PERMITTED LIENS. The words "Permitted Liens" mean: (a) liens and security
interests securing Indebtedness owed by Borrower to Lender; (b) liens for
taxes, assessments, or similar charges either not yet due or being
contested in good faith; (c) liens of materialmen, mechanics, warehousemen,
or carriers, or other like liens arising in the ordinary course of business
and securing obligations which are not yet delinquent; (d) purchase money
liens or purchase money security interests upon or in any property acquired
or held by Borrower in the ordinary course of business to secure
indebtedness outstanding on the date of this Agreement or permitted to be
incurred under the paragraph of this Agreement titled "Indebtedness and
Liens"; (e) liens and security interests which, as of the date of this
Agreement, have been disclosed to and approved by the Lender in writing;
and (f) those liens and security interests which in the aggregate
constitute an immaterial and insignificant monetary amount with respect to
the net value of Borrower's assets.
RELATED DOCUMENTS. The words "Related Documents" mean and include without
limitation all promissory notes, credit agreements, loan agreements,
environmental agreements, guaranties, security agreements, mortgages, deeds
of trust, and all other instruments, agreements and documents, whether now
or hereafter existing, executed in connection with the Indebtedness.
SECURITY AGREEMENT. The words "Security Agreement" mean and include
without limitation any agreements, promises, covenants, arrangements,
understandings or other agreements, whether created by law, contract, or
otherwise, evidencing, governing, representing, or creating a Security
Interest.
SECURITY INTEREST. The words "Security Interest" mean and include without
limitation any type of collateral security, whether in the form of a lien,
charge, mortgage, deed of trust, assignment, pledge, chattel mortgage,
chattel trust, factor's lien, equipment trust, conditional sale, trust
receipt, lien or title retention contract, lease or consignment intended as
a security device, or any other security or lien interest whatsoever,
whether created by law, contract, or otherwise.
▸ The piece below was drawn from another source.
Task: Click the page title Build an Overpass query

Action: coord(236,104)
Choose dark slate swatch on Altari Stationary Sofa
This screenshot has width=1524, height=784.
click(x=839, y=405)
SARA. The word "SARA" means the Superfund Amendments and Reauthorization
Act of 1986 as now or hereafter amended.
SUBORDINATED DEBT. The words "Subordinated Debt" mean indebtedness and
liabilities of Borrower which have been subordinated by written agreement
to indebtedness owed by Borrower to Lender in form and substance acceptable
to Lender.
TANGIBLE NET WORTH. The words "Tangible Net Worth" mean Borrower's total
assets excluding all intangible assets (i.e., goodwill, trademarks,
patents, copyrights, organizational expenses, and similar intangible items,
but including leaseholds and leasehold improvements) less total Debt.
WORKING CAPITAL. The words "Working Capital" mean Borrower's current
assets, excluding prepaid expenses, less Borrower's current liabilities.
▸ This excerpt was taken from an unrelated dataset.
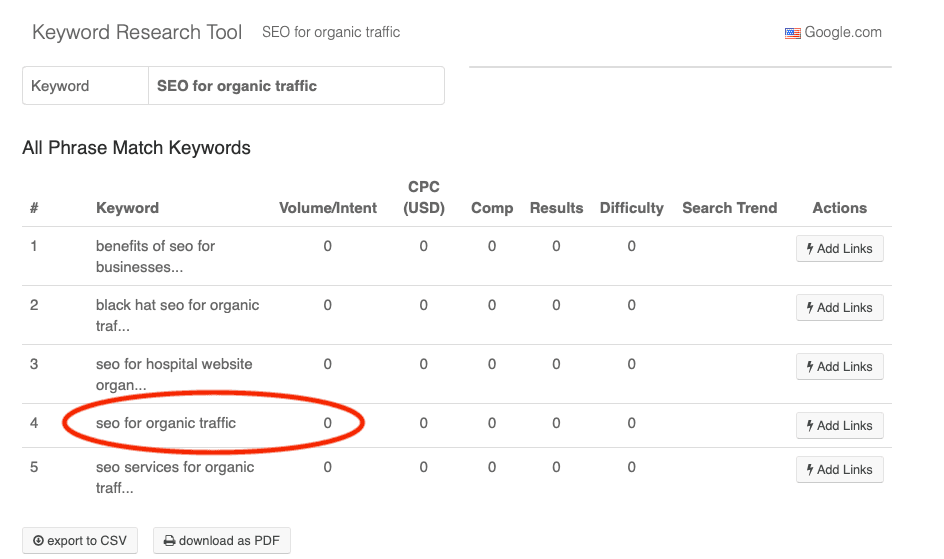Click Add Links for benefits of seo row
This screenshot has height=559, width=944.
pos(839,249)
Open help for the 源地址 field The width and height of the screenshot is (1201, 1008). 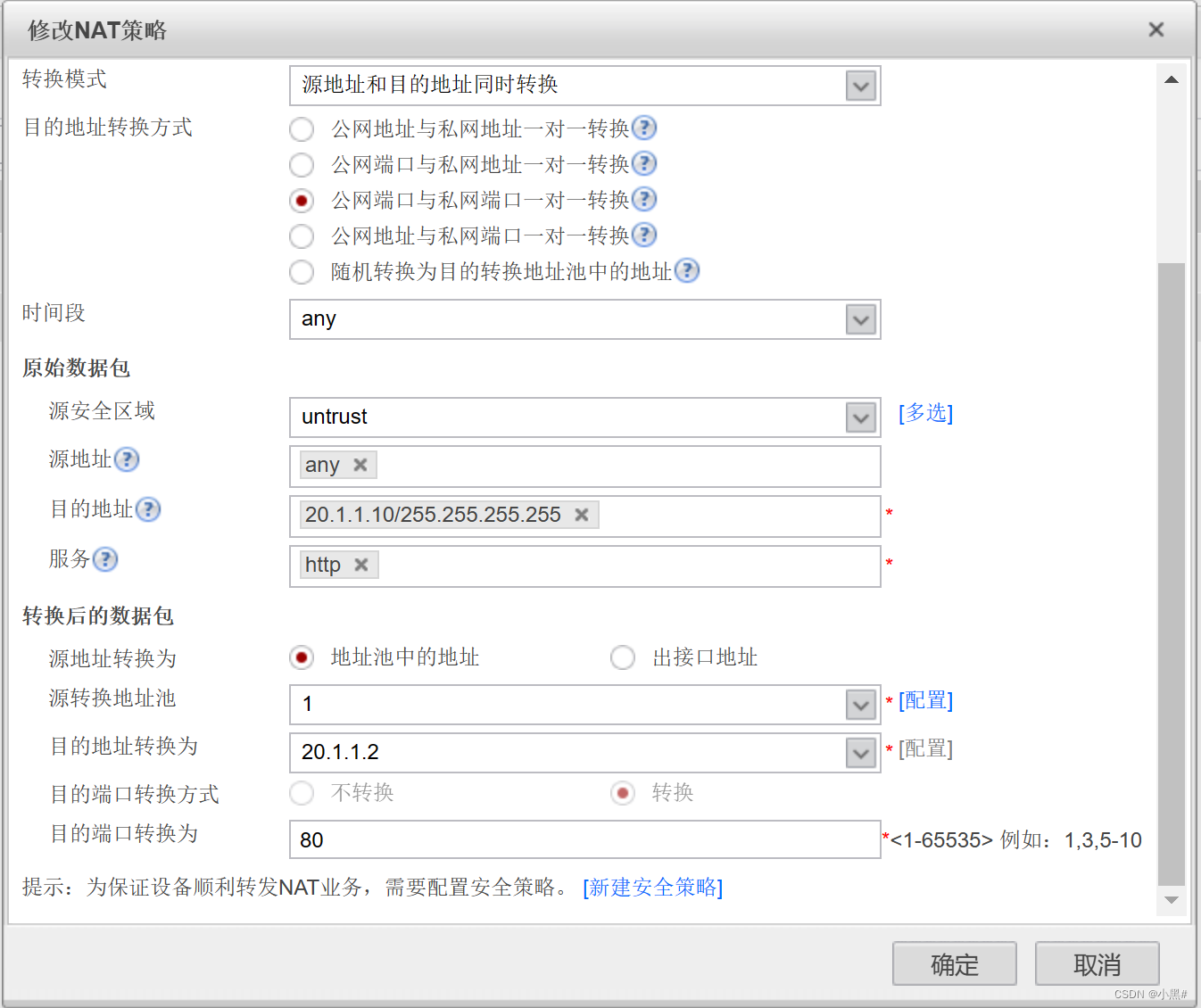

LINE OF CREDIT. Lender agrees to make Advances to Borrower from time to time
from the date of this Agreement to the Expiration Date, provided the aggregate
amount of such Advances outstanding at any time does not exceed the Borrowing
Base. Within the foregoing limits, Borrower may borrow, partially or wholly
prepay, and reborrow under this Agreement as follows.
CONDITIONS PRECEDENT TO EACH ADVANCE. Lender's obligation to make any
Advance to or for the account of Borrower under this Agreement is subject
to the following conditions precedent, with all documents, instruments,
opinions, reports, and other items required under this Agreement to be in
form and substance satisfactory to Lender:
(a) Lender shall have received evidence that this Agreement and
all Related Documents have been duly authorized, executed, and
delivered by Borrower to Lender.
(b) Lender shall have received such opinions of counsel,
supplemental opinions, and documents as Lender may request.
(c) The security interests in the Collateral shall have been duly
authorized, created, and perfected with first lien priority and shall
be in full force and effect.
(d) All guaranties required by Lender for the Line of Credit
shall have been executed by each Guarantor, delivered to Lender, and
be in full force and effect.
(e) Lender, at its option and for its sole benefit, shall have
conducted an audit of Borrower's Accounts, Inventory, books, records,
and operations, and Lender shall be satisfied as to their condition.
(f) Borrower shall have paid to Lender all fees, costs, and
expenses specified in this Agreement and the Related Documents as are
then due and payable.
(g) There shall not exist at the time of any Advance a condition
which would constitute an Event of Default under this Agreement, and
Borrower shall have delivered to Lender the compliance certificate
called for in the paragraph below titled "Compliance Certificate."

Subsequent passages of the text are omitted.